The death of a retired Powys policeman who died after his head was trapped between bed rails and his hospital mattress was an avoidable accident, a coroner has concluded.

Maxwell Thomas Dingle, who lived in Kerry, suffered a cardiac arrest and was not resuscitated because data was not updated properly or was incorrect, an inquest heard.

The 83-year-old died 15 minutes after he was found trapped in his hospital bed at the Royal Shrewsbury Hospital.

An inquest held at Shirehall, Shrewsbury on Tuesday (May 31) heard that Mr Dingle, of The Warren, Kerry, near Newtown, was admitted to hospital with shortness of breath on April 27, 2020 and was waiting for treatment. He died six days later on May 3.

Earlier this year, Shropshire and Telford Hospitals NHS Trust pleaded guilty in court to failings in Mr Dingle’s care and was fined £533,334 over a charge brought by the Care Quality Commission (CQC).

The inquest heard that Mr Dingle’s son Philip, who watched the proceedings via video-link from his home in Australia, contacted Professor Johan Duflou, of the Central Clinical School at the University of Sydney, to review the findings of a postmortem which was carried out in the United Kingdom.

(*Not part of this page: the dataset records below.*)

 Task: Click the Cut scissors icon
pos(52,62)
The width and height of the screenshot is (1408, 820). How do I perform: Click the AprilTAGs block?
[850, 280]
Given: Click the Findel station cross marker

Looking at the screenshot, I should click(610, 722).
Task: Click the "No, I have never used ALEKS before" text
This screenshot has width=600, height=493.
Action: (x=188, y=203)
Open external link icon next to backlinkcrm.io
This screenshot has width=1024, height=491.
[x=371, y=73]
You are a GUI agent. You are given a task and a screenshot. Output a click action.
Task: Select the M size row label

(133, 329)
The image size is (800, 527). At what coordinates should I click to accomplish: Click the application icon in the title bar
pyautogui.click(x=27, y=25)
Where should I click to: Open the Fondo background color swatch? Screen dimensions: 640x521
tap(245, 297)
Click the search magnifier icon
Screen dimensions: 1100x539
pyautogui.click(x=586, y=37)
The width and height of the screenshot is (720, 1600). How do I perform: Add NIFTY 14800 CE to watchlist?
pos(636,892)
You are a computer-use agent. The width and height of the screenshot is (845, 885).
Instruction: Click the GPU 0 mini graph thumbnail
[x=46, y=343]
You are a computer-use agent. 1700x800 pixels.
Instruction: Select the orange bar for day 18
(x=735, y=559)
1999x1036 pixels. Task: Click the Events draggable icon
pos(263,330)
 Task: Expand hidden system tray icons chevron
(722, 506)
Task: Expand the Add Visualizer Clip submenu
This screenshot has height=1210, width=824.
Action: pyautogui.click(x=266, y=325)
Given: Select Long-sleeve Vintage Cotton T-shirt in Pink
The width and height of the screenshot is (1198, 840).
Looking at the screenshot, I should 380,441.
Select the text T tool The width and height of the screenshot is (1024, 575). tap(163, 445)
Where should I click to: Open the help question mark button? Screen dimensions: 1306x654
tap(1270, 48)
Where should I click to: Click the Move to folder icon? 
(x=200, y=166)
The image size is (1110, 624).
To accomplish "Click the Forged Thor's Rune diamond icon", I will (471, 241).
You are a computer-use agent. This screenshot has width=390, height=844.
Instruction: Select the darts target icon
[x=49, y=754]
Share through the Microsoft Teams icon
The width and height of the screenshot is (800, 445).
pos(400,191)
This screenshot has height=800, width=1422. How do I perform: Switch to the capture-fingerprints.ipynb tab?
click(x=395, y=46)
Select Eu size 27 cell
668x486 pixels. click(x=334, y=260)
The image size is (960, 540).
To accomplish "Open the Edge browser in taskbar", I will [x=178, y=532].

Forensic pathologist Dr Angus McGregor concluded that Mr Dingle died because of heart disease and did not consider that the 83-year-old getting his head trapped was the cause or contributed to his death.

But Professor Duflou came to a different conclusion, believing which was that Mr Dingle died by entrapment with positional asphyxia and obesity.

Senior coroner John P Ellery said the differing conclusions in medical opinions were the difference between a natural and unnatural death. Dr McGregor and Professor Duflou later jointly concluded that combined effects of entrapment, positional asphyxia with high potential heart disease and obesity did play a “significant” part in his death.

The inquest into Mr Dingle’s death was adjourned while criminal proceedings were taking place against the Shropshire and Telford Hospitals NHS Trust (SaTH).

An investigation carried out by the CQC concluded that the circumstances surrounding Mr Dingle getting his head trapped between a railing and a hospital mattress had breached health and safety regulations and that a criminal prosecution should be brought.

On May 18, 2022, at Telford Magistrates’ Court, SaTH pleaded guilty to failings in Mr Dingle’s care and an unrelated fatality.

Maxwell Thomas Dingle, a retired police officer who lived in Kerry, near Newtown, was born in Surrey on March 8, 1937, and died on May 3, 2020 at the Royal Shrewsbury Hospital.

The inquest concluded that Mr Dingle died as a result of an avoidable accident.